Après avoir présenté le regard de deux étudiants québécois sur la France au milieu des années 1930, dans le premier tome d’Un Canadien à Paris, Jean-Pierre Charland offre un nouveau tome intitulé La débâcle. Il nous plonge maintenant dans les débuts de la Seconde Guerre mondiale.

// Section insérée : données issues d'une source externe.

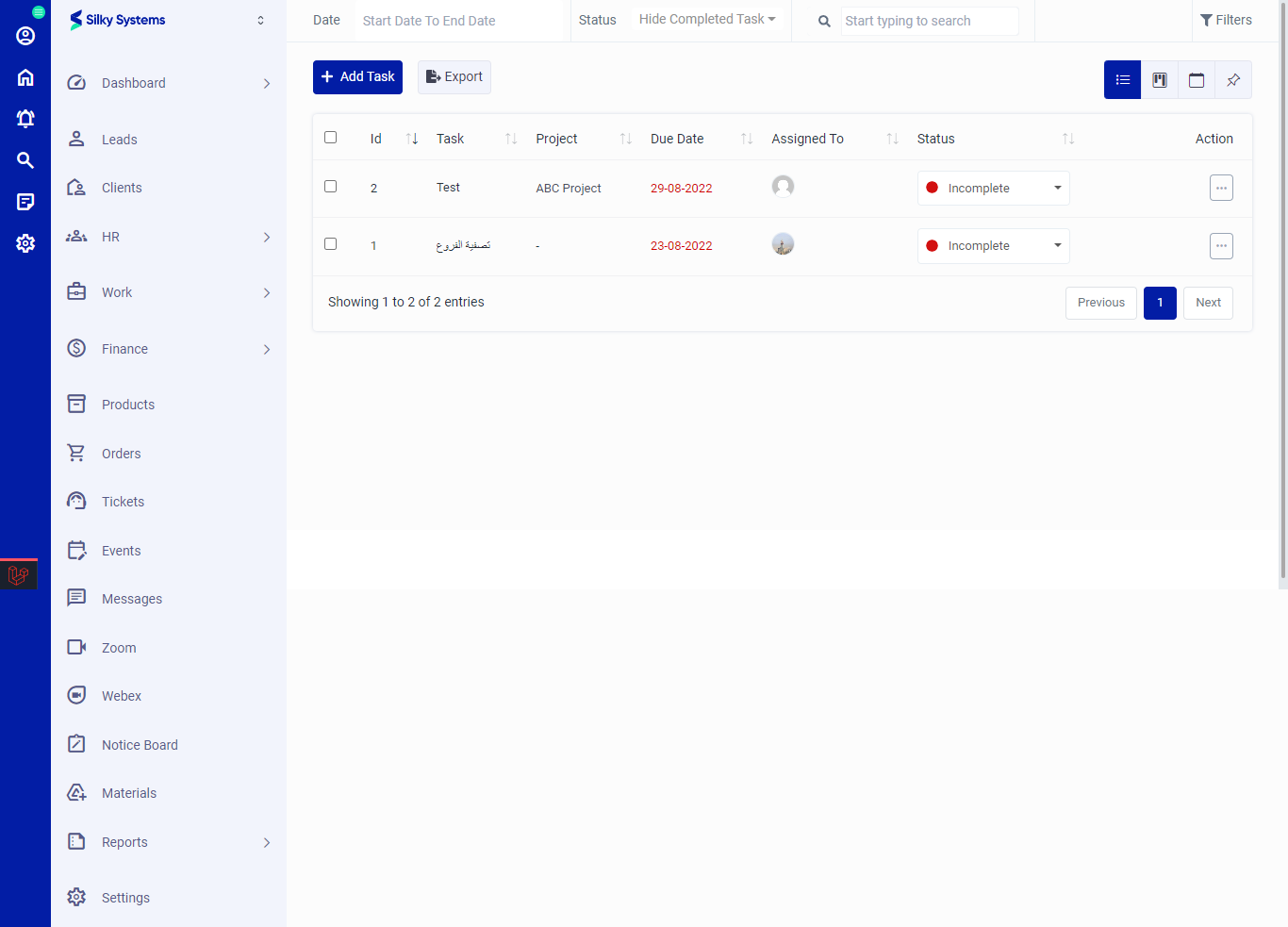Go to Notice Board in sidebar
This screenshot has width=1288, height=927.
coord(140,745)
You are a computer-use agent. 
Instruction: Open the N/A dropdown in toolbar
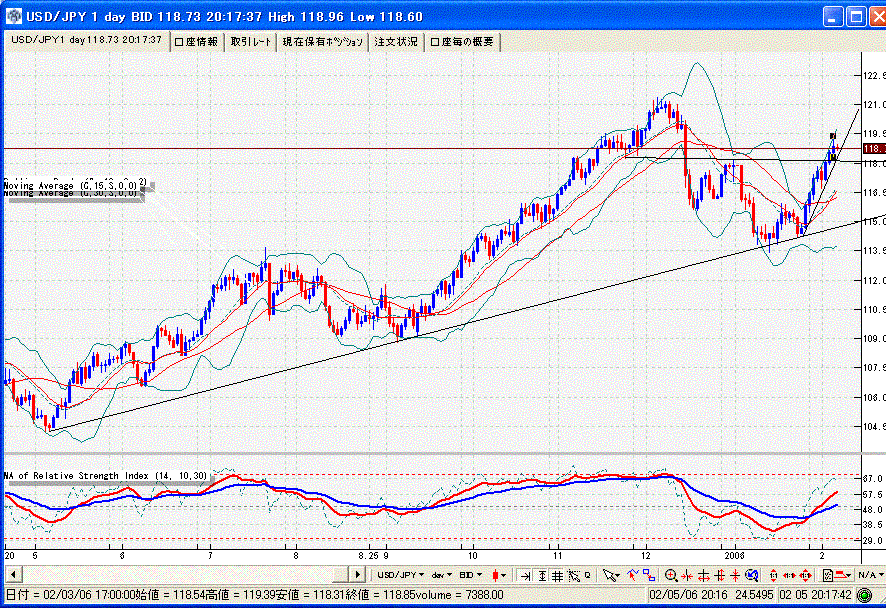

L’action se déroule entre le 27 décembre 1937 (615 jours avant la guerre) et le 25 juin 1940 (297e jour de la guerre). Nous renouons contact avec Théo et sa sœur Ophélie. Le premier est devenu troisième secrétaire à la légation canadienne à Paris. La seconde a donné son cœur à un jeune professeur de lycée.
Le Canada est un dominion
Comme le Canada est un dominion, la couronne britannique ne lui accorde pas le droit d’établir des relations diplomatiques formelles avec des États étrangers. La légation canadienne à Paris a un ministre plénipotentiaire qui se rapporte au Haut-Commissaire du Canada à Londres. Elle suit «l’ambassade de la mère patrie comme les cannetons derrière la canne».
Ophélie apprend qu’elle peut se marier à la mairie, ce qui lui fait dire que «le monde entier ne vit pas sous les soutanes des curés». En vivant en France, elle se tient ainsi à distance des bondieuseries.
La diplomatie des terrasses
Théo se retrouve constamment dans des lieux de bouffe pour discuter de questions politiques avec des agents diplomatiques. On le voit tantôt assis à la terrasse d’un café des Champs-Élysées ou du boulevard Saint-Germain, tantôt dans un restaurant avenue de La Bourdonnais ou avenue Montaigne. Les échanges et partages de renseignements se font autour d’une bière et d’un plat succulent.